**THE EXERCISE:**
Render the entries from the start through the line containing "Looking at the screenshot, I should click(x=662, y=112).", inclusive, as a JSON list of strings with one string per line, omitting blank lines.

**Text and item location entries:**
"""

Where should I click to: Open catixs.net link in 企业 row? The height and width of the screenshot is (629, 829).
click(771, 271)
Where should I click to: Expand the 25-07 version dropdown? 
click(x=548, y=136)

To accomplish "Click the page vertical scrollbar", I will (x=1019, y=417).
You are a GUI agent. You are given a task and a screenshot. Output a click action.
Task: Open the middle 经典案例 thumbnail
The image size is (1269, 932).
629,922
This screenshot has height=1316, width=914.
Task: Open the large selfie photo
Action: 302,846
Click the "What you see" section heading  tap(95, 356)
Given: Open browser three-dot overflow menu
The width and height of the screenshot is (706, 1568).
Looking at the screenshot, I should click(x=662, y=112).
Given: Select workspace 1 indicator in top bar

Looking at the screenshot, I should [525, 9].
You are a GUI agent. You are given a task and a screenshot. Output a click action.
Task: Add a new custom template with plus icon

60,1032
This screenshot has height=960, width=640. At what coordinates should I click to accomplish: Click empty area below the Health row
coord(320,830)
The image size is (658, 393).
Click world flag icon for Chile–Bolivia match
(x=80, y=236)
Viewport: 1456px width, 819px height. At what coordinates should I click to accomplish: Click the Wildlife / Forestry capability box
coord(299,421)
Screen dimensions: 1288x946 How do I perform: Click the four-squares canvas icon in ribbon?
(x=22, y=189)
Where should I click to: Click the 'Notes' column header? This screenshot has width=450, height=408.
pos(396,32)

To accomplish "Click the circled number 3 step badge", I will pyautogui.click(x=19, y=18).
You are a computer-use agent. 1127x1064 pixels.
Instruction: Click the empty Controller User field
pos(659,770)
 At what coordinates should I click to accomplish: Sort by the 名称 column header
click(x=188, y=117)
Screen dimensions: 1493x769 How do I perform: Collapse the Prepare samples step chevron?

"""

**ANSWER:**
[
  "Where should I click to: Open catixs.net link in 企业 row? The height and width of the screenshot is (629, 829).",
  "click(771, 271)",
  "Where should I click to: Expand the 25-07 version dropdown? ",
  "click(x=548, y=136)",
  "To accomplish \"Click the page vertical scrollbar\", I will (x=1019, y=417).",
  "You are a GUI agent. You are given a task and a screenshot. Output a click action.",
  "Task: Open the middle 经典案例 thumbnail",
  "The image size is (1269, 932).",
  "629,922",
  "This screenshot has height=1316, width=914.",
  "Task: Open the large selfie photo",
  "Action: 302,846",
  "Click the \"What you see\" section heading  tap(95, 356)",
  "Given: Open browser three-dot overflow menu",
  "The width and height of the screenshot is (706, 1568).",
  "Looking at the screenshot, I should click(x=662, y=112)."
]